Short exercise A: Rewrite the listing, beginning at the line with "You are a computer-use agent. Viewport: 828px" and stopping after the line with "Click the Send", so that "Instruction" becomes "Command" and nothing else changes. Leave the pictures out.
Short exercise B: Continue the text on coder reliability from the point where it stops.

Extracted text:

^^^^

|
Our reconciliation strategy allows for a relatively straightforward test of reliability. We began by reconciling those constitutional events coded by two coders. As we describe previously, this process allows the PI or reconciler to accept all answers for which the coders agree. Then, for discrepancies between coders, the PI reviews the coders' responses, citations, and comments (as well as the constitution itself) in order to determine the “correct” answer. One simple measure of reliability (intercoder reliability) is the probability that the two coders agree. In our data, that probability is about 0.9.
We were also able to calculate individual reliability scores for each coder by calculating the probability that a coder either agreed with her counterpart or, in the case of a discrepancy, agreed with the reconciler. These individual reliability scores ranged from 0.69 to 0.93 with most clustered around 0.90. Again, we found no significant differences between the Political Science graduate students, the law students, and the undergraduates with respect to their reliability. This finding, together with the efficiency results, suggests to us that advanced undergraduates may indeed be interchangeable with graduate students in the coder position.

^^^^

Entries shown:
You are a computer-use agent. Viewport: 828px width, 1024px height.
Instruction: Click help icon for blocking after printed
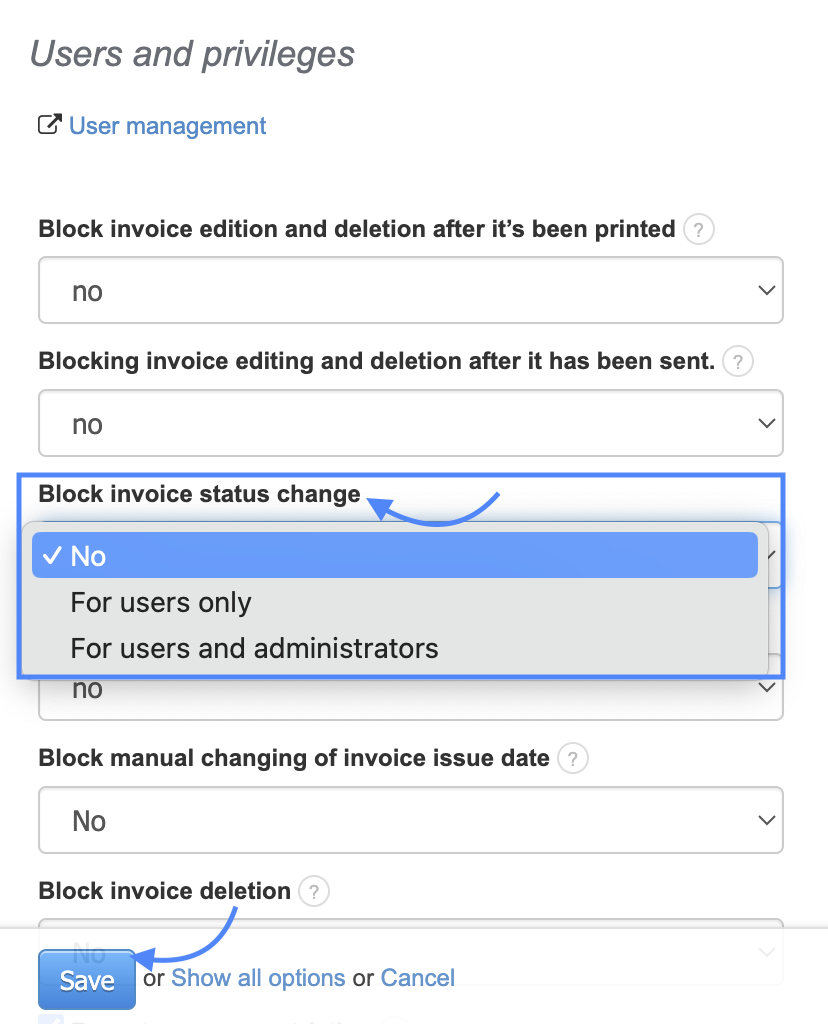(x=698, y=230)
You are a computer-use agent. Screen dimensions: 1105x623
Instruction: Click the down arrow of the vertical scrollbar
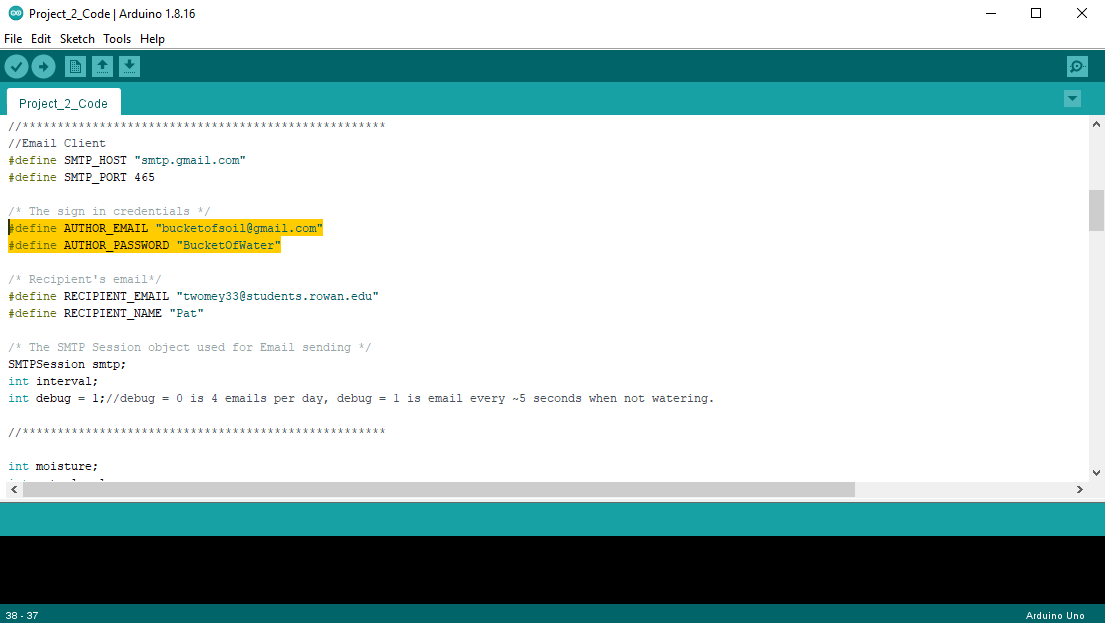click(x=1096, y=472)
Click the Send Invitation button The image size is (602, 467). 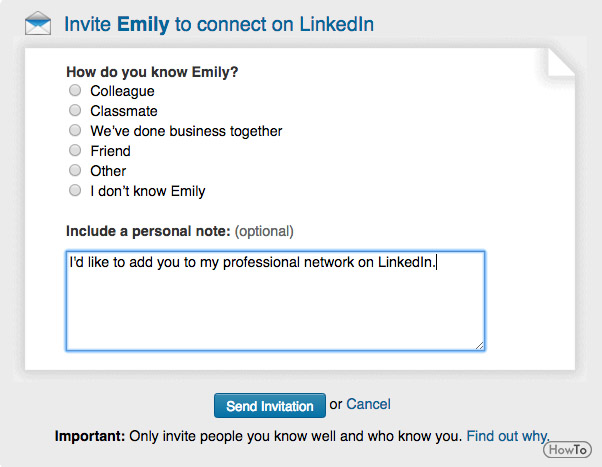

^^^^

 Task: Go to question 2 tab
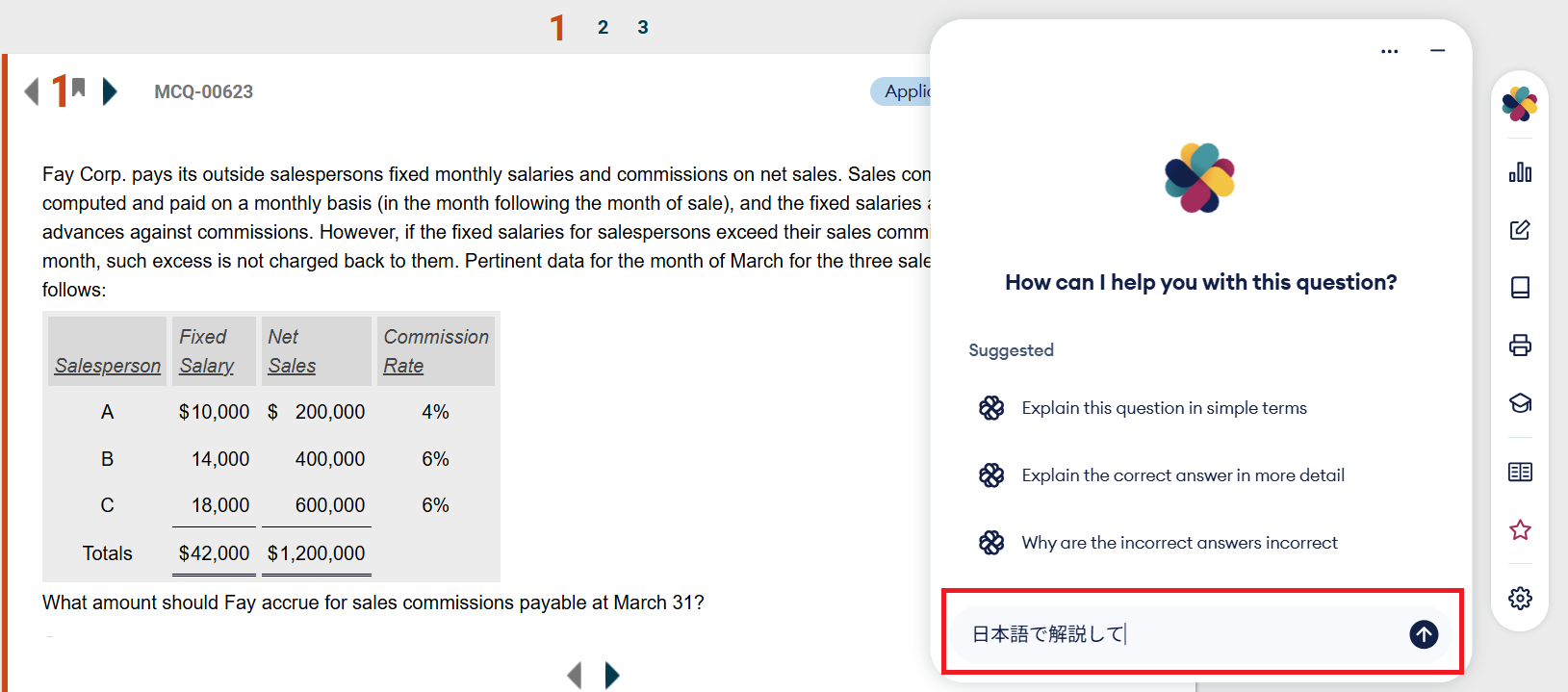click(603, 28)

^^^^

Task response A:
You are a computer-use agent. Viewport: 828px width, 1024px height.
Command: Click help icon for blocking after printed
(x=698, y=230)
You are a computer-use agent. Screen dimensions: 1105x623
Command: Click the down arrow of the vertical scrollbar
click(x=1096, y=472)
Click the Send Invitation button The image size is (602, 467). 

Task response B:
Finally, the intercoder reliability score allows us to calculate the probability of joint errors among between two or more coders. This quantity is of interest given that our coding strategy of two coders per event assumes a trivially small number of such errors. With an intercoder reliability of 0.9, the probability of joint errors with two coders is 0.08, or less than 1%, and with three coders 0.007. Given these calculations, our sense is that using two coders appropriately balances our goal of minimizing error with our financial constraints.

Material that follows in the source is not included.